Background: Indeterminate colitis (IC) is a subgroup of inflammatory bowel disease (IBD) that cannot be characterized as either ulcerative colitis (UC) or Crohn's disease (CD). Our aims are to determine the prevalence of IC in our pediatric patient population and to describe its clinical presentation, natural history,and disease distribution.

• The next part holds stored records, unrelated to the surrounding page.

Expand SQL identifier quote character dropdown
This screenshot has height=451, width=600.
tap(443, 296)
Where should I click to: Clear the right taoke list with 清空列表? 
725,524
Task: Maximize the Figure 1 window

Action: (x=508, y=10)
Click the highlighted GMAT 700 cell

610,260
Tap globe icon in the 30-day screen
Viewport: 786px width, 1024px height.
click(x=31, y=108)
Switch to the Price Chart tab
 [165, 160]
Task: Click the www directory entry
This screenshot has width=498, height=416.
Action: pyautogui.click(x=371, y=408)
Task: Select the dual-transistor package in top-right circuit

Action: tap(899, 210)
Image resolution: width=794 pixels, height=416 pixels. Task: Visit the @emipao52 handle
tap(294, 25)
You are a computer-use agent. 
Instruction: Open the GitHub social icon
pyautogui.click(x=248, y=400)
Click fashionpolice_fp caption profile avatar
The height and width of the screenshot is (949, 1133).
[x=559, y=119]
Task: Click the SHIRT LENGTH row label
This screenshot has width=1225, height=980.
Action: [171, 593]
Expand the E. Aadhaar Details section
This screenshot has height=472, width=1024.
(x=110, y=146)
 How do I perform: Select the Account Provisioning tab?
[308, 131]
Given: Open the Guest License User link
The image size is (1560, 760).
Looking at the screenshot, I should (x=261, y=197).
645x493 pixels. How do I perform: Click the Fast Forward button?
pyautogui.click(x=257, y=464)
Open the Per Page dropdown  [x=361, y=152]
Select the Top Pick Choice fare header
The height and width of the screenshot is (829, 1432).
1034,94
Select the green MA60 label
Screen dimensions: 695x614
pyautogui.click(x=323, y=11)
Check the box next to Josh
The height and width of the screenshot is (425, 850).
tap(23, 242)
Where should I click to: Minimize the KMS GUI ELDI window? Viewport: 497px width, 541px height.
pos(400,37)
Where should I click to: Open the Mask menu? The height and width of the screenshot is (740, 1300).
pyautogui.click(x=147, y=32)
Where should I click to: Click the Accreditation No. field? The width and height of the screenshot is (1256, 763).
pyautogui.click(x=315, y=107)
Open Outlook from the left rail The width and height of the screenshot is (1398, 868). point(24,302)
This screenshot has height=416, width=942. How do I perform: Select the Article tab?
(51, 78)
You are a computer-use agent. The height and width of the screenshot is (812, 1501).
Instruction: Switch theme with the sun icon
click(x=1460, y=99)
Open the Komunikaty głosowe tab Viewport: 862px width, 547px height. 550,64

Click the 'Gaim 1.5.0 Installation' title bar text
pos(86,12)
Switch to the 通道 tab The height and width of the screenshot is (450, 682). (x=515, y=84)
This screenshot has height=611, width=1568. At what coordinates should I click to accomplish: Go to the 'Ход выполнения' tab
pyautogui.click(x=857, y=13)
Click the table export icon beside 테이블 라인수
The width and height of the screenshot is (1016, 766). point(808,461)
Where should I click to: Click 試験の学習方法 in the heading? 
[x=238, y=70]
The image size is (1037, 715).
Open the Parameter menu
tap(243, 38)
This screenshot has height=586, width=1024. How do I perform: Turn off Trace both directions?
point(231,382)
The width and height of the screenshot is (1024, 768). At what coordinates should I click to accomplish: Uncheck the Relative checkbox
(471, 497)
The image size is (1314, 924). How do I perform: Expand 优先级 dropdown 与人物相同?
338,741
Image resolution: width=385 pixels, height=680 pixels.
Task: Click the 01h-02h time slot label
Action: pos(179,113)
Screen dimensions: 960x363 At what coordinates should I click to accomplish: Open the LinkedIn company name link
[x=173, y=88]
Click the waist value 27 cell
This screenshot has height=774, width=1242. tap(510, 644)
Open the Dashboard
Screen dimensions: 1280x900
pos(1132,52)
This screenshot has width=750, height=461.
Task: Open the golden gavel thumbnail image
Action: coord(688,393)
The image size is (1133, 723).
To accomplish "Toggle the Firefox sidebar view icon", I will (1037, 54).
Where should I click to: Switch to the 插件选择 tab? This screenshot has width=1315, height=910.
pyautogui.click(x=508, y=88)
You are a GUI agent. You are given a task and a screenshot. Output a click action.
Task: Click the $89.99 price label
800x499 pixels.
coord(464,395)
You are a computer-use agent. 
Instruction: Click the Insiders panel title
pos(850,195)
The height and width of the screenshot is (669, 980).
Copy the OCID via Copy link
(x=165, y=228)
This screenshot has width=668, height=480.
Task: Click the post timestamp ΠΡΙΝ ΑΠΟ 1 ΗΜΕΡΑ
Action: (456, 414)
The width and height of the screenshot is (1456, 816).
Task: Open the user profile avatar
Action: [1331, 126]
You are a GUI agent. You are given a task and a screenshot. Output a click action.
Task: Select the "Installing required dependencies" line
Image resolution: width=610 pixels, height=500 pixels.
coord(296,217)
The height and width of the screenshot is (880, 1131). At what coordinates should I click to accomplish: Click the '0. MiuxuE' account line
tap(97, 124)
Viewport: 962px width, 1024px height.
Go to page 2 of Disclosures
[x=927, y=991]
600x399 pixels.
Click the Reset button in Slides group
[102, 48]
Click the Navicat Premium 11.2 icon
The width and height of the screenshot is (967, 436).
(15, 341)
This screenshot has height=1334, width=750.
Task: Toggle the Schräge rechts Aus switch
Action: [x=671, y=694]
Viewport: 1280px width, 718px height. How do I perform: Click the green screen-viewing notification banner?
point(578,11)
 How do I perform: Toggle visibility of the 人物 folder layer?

Methods: We performed a retrospective database analysis of all children diagnosed with IBD at the Johns Hopkins Children's IBD Center between 1996 and 2001. Patient demographics, including age, sex, and age at disease onset, were tallied. Disease distribution was identified on the basis of a review of all endoscopic, colonoscopic, histopathological, and radiological records. All of the patients were followed up clinically to determine the extent of disease progression on the basis of the initial diagnosis of IC.
Results: Among 250 children registered in the database, 127 (50.8%) had a diagnosis of CD, 49 (19.6%) had UC, and 74(29.6%) had IC. Patients with IC had a significantly younger mean +/- SEM age (9.53 +/- 4.8 years) at diagnosis compared with patients with CD (12.4 +/- 3.8 years; P < 0.001) but not compared with patients with UC (7.41 +/- 3.5 years). Among the patients with IC, 59 (79.7%) had a pancolitis at diagnosis, and the remaining 15 had left-sided disease that progressed to a pancolitis within a mean of 6 years. Twenty-five patients (33.7%) with an initial diagnosis of IC were reclassified to either CD or UC after a median follow-up of 1.9 years (range 0.6-4.5 years). Forty-nine patients (66.2%) maintained their diagnosis of IC after a mean follow-up of 7 years (SEM 2.5 years).
Conclusions: IC is a distinct pediatric subgroup of IBD with a prevalence that is higher than that observed in adults. Children with IC have an early age of disease onset and a disease that rapidly progresses to pancolitis. Longitudinal studies are needed to determine the clinical implications of this pediatric IBD subgroup.